* **Gekozen fragment**
^^^^

ECLI:NL:RBAMS:2021:4233

Rechtbank Amsterdam

Datum uitspraak
17 juni 2021
Publicatiedatum
13 augustus 2021
Zaaknummer
13/751292-21
Instantie
Rechtbank Amsterdam
Type
Uitspraak
Rechtsgebied
Strafrecht; Internationaal strafrecht
Procedures
  • Eerste en enige aanleg
Vindplaatsen
  • Rechtspraak.nl
AI samenvatting door LexboostAutomatisch gegenereerd

Tussenuitspraak inzake Europees aanhoudingsbevel en heropening van onderzoek in verband met mogelijke ne bis in idem

In deze tussenuitspraak van de Rechtbank Amsterdam, gedateerd 17 juni 2021, wordt een vordering ex artikel 23 Overleveringswet behandeld, ingediend door de officier van justitie. De vordering betreft de behandeling van een Europees aanhoudingsbevel (EAB) dat is uitgevaardigd door de onderzoeksrechter in Luxemburg op 1 maart 2021. De opgeëiste persoon, geboren in 1996 en thans gedetineerd, wordt verdacht van deelname aan een criminele organisatie, illegale handel in verdovende middelen en witwassen van opbrengsten van misdrijven. De rechtbank onderzoekt de identiteit van de opgeëiste persoon en bevestigt dat hij de Nederlandse nationaliteit heeft, wat van belang is voor de overlevering.

^^^^

* **Brongegevens**
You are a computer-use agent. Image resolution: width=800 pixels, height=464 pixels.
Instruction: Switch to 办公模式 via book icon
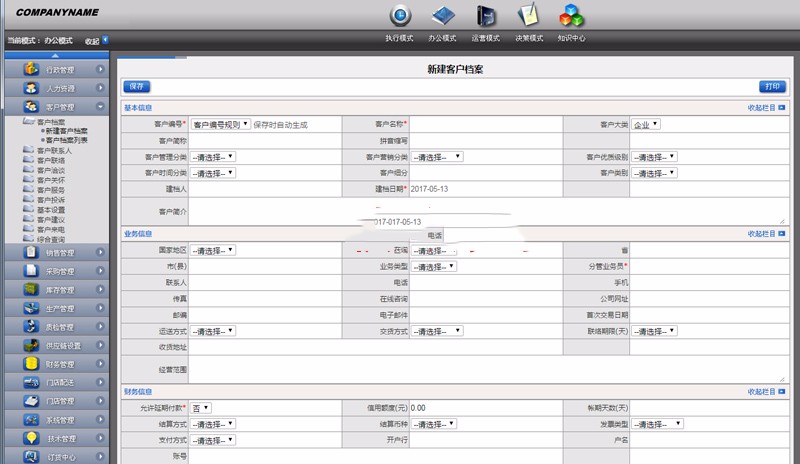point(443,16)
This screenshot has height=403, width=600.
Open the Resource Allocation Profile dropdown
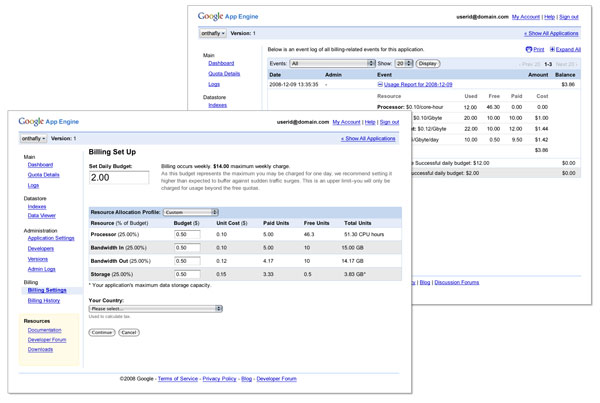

^^^^

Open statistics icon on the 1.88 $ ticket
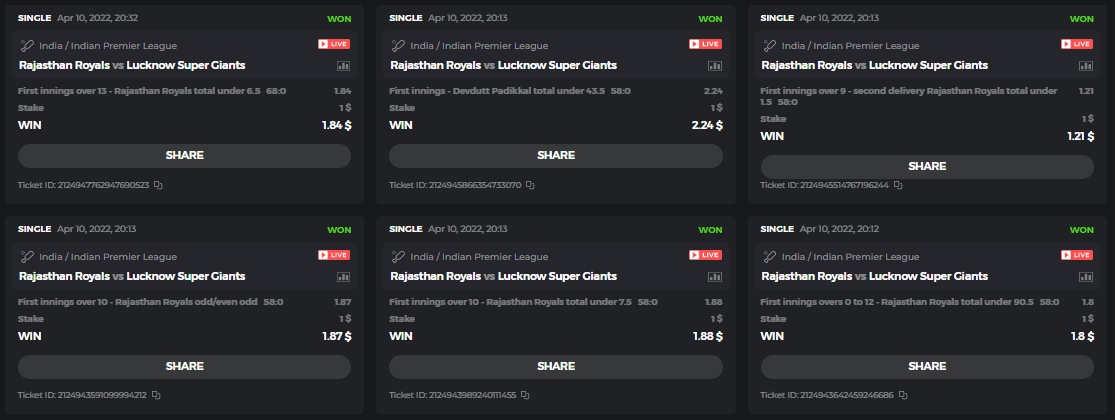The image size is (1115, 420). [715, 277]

^^^^

* **Opdracht**
Herhaal letterlijk het stuk uit het gekozen fragment dat begint met "Tussenuitspraak inzake Europees" en doorloopt tot en met "voor de overlevering.". De gegevens hierboven zijn hierbij niet nodig.

* **Uitwerking**
Tussenuitspraak inzake Europees aanhoudingsbevel en heropening van onderzoek in verband met mogelijke ne bis in idem

In deze tussenuitspraak van de Rechtbank Amsterdam, gedateerd 17 juni 2021, wordt een vordering ex artikel 23 Overleveringswet behandeld, ingediend door de officier van justitie. De vordering betreft de behandeling van een Europees aanhoudingsbevel (EAB) dat is uitgevaardigd door de onderzoeksrechter in Luxemburg op 1 maart 2021. De opgeëiste persoon, geboren in 1996 en thans gedetineerd, wordt verdacht van deelname aan een criminele organisatie, illegale handel in verdovende middelen en witwassen van opbrengsten van misdrijven. De rechtbank onderzoekt de identiteit van de opgeëiste persoon en bevestigt dat hij de Nederlandse nationaliteit heeft, wat van belang is voor de overlevering.